Das Jüdische Filmfestival Berlin und Brandenburg (JFBB) zeigt zur Eröffnung am 12. August im Potsdamer Hans-Otto-Theater die queere Komödie „Shiva Baby“ der kanadischen Regisseurin Emma Seligman.

Bis zum 22. August sollen in 14 Spielstätten in Berlin und Potsdam 46 Filme aus 21 Ländern gezeigt werden. Hinzukommen vier Serien aus Israel und die Sektion „Kino Fermished“, in der unter anderem die restaurierte Fassung von Max Nosseks Klassiker „Singing in the Dark“ (1956) Premiere feiert. In zwei Wettbewerben werden der beste Spielfilm und der beste Dokumentarfilm mit jeweils 3.000 Euro prämiert. Programminfos unter www.jfbb.de. (sm)

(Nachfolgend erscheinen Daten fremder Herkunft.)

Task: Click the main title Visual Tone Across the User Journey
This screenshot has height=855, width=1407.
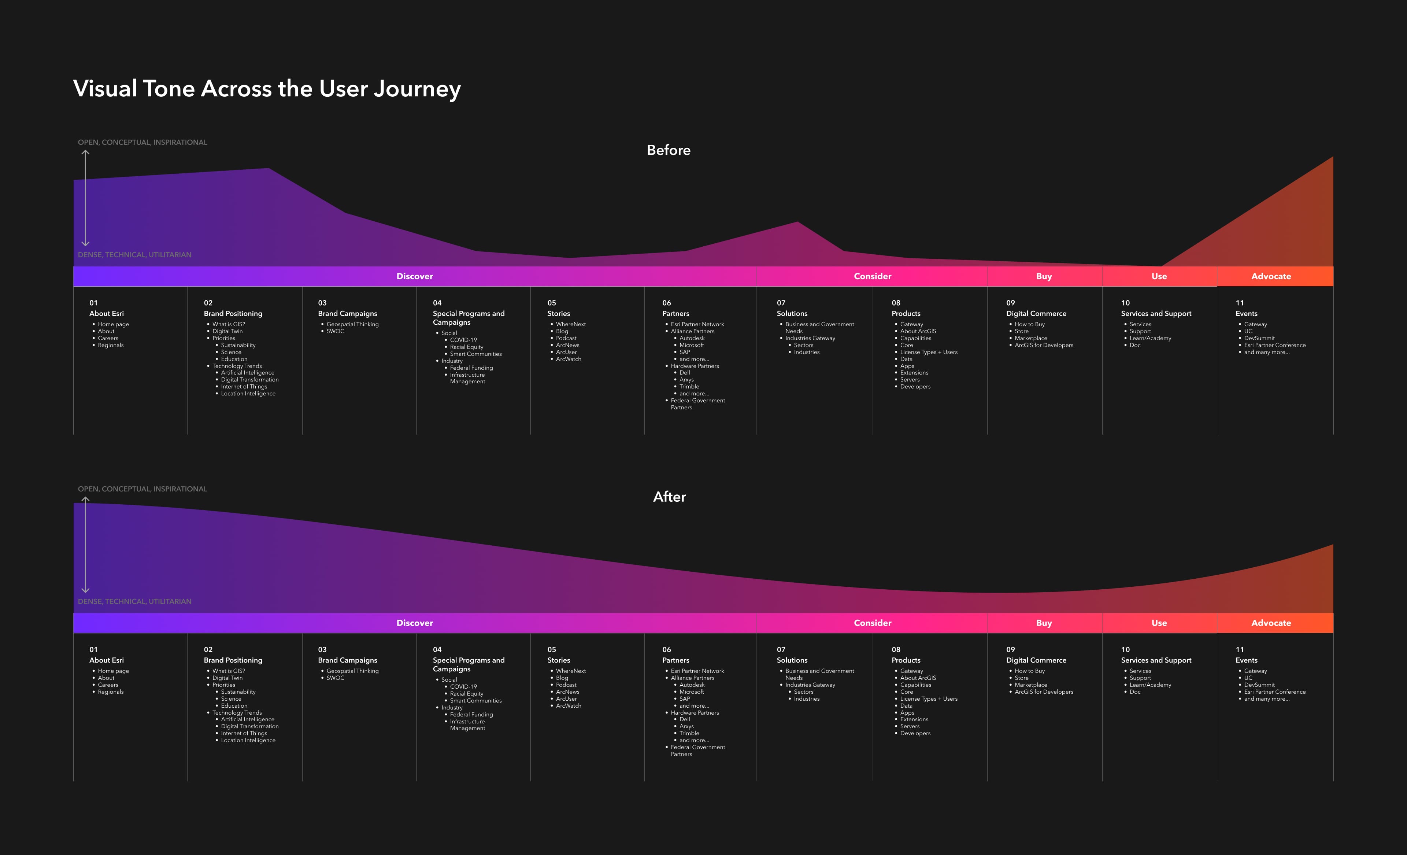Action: tap(267, 89)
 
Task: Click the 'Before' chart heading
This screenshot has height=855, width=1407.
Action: tap(668, 150)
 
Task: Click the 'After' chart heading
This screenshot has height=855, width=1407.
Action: tap(669, 497)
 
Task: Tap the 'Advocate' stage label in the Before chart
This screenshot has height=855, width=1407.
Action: tap(1270, 276)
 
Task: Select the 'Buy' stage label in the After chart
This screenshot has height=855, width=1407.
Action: tap(1043, 623)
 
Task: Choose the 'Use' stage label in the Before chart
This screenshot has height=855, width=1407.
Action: tap(1159, 276)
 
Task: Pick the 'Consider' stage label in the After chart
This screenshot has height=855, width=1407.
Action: tap(872, 623)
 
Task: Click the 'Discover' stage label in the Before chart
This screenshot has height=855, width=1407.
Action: tap(415, 276)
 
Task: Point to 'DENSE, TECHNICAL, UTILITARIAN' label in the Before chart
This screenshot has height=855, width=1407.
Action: tap(135, 255)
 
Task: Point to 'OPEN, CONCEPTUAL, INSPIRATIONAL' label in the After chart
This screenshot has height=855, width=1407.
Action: tap(142, 489)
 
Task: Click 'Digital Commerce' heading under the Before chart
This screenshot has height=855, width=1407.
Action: tap(1036, 314)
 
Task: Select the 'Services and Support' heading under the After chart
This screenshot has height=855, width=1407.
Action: tap(1156, 660)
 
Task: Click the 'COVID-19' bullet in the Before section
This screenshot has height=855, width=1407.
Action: tap(463, 340)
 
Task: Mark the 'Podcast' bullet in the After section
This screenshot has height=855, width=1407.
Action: tap(566, 685)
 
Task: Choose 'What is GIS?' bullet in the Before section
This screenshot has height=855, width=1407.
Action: tap(229, 324)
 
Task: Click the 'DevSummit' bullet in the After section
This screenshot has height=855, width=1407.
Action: tap(1259, 685)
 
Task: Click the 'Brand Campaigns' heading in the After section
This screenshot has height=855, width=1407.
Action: tap(347, 660)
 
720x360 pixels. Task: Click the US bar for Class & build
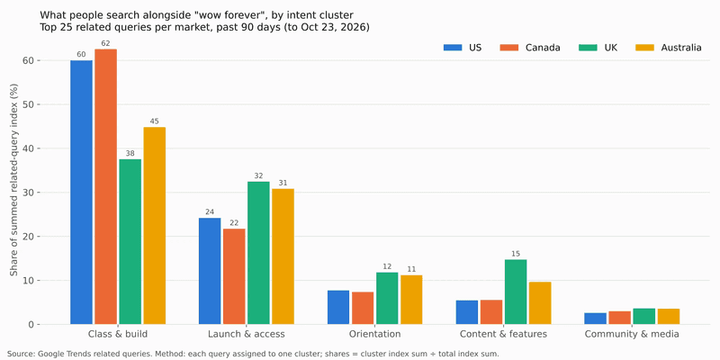81,193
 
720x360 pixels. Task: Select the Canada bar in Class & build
105,186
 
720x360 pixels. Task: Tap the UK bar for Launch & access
258,253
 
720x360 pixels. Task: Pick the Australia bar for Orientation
411,300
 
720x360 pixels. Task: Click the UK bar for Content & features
516,292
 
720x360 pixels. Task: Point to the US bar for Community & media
596,319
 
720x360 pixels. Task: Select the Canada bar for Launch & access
234,276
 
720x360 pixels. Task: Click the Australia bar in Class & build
154,226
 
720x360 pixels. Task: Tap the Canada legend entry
529,48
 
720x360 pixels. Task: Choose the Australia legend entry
668,48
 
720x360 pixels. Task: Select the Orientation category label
374,334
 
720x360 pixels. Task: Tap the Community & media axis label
632,334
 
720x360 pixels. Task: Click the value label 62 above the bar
105,43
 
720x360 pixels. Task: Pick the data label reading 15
516,254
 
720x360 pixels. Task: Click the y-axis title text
14,180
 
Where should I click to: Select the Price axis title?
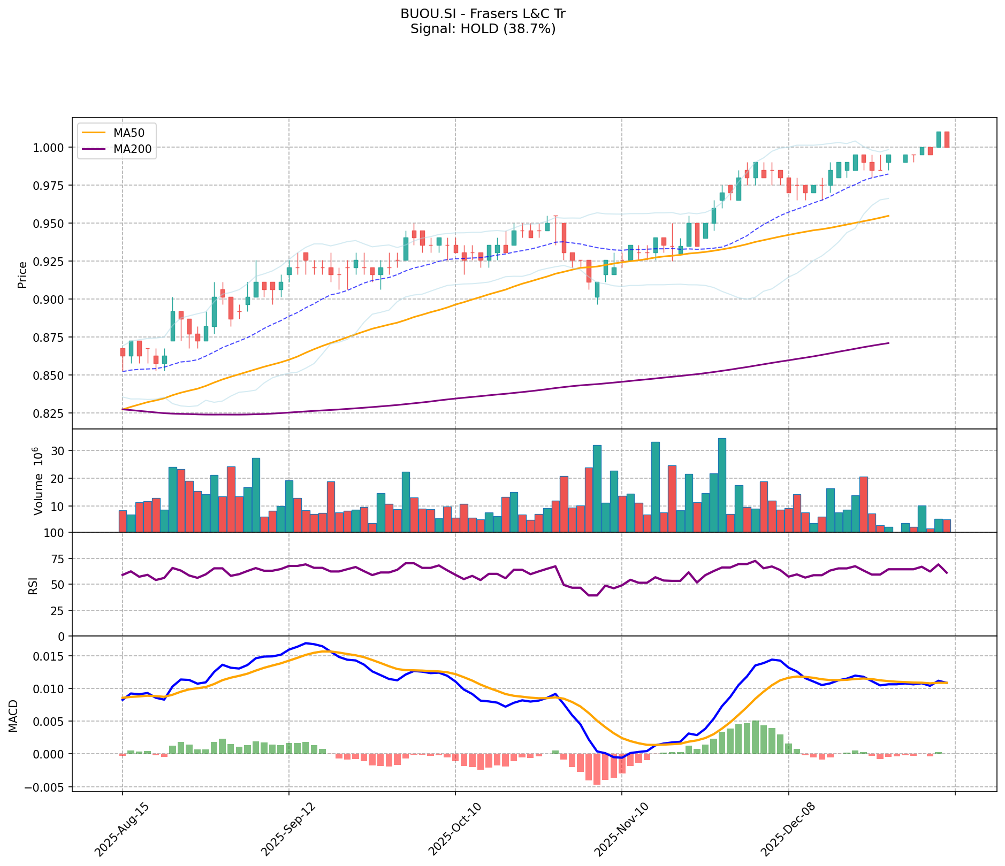22,275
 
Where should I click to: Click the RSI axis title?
33,585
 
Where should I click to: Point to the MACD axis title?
13,716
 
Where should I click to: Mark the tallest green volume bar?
722,485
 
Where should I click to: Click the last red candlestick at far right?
947,140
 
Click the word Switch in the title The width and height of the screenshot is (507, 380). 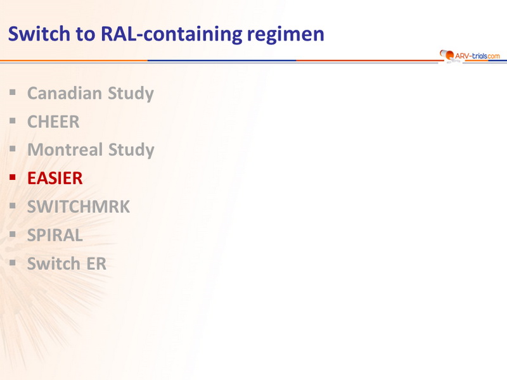pos(39,34)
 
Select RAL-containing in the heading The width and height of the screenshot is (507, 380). pos(172,34)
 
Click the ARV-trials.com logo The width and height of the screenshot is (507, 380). pos(470,55)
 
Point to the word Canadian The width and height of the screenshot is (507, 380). pos(65,93)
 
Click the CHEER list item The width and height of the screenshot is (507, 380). pos(53,122)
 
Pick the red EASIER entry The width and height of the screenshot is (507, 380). pos(55,178)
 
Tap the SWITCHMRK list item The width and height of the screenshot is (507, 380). pos(79,206)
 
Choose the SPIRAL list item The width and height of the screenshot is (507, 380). pos(55,235)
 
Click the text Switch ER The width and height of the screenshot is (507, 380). pos(67,263)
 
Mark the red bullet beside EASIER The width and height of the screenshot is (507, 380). pos(13,177)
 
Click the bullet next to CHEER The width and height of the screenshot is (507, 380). pos(13,121)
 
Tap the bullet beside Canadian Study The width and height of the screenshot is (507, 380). pos(13,92)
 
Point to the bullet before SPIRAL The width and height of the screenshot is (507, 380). pos(13,234)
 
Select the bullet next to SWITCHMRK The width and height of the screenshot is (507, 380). pos(13,205)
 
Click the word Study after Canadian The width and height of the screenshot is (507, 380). pos(131,94)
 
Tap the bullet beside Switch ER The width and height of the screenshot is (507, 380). pos(13,262)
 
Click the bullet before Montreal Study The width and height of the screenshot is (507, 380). pos(13,149)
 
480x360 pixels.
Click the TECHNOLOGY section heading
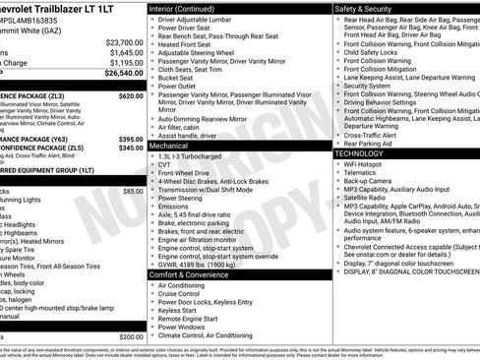click(x=365, y=154)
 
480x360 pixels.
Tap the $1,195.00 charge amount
click(x=125, y=62)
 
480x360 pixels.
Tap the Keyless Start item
click(x=178, y=310)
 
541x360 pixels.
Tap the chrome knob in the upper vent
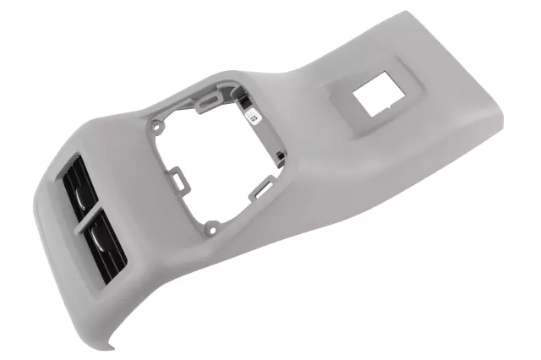pos(81,199)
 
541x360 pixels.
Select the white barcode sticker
pos(256,117)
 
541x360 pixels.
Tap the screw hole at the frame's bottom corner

Es ist interessant, sich in diesem Jahr das JFBB anzusehen, denn 2020 hat es die so leidenschaftliche wie unbestechliche Gründerin Nicola Galliner in die Hände des Filmfestivals Cottbus gelegt. Galliner war dafür berühmt, dass sie unbeirrt kritische Filme zeigte und arabische Perspektiven einbezog.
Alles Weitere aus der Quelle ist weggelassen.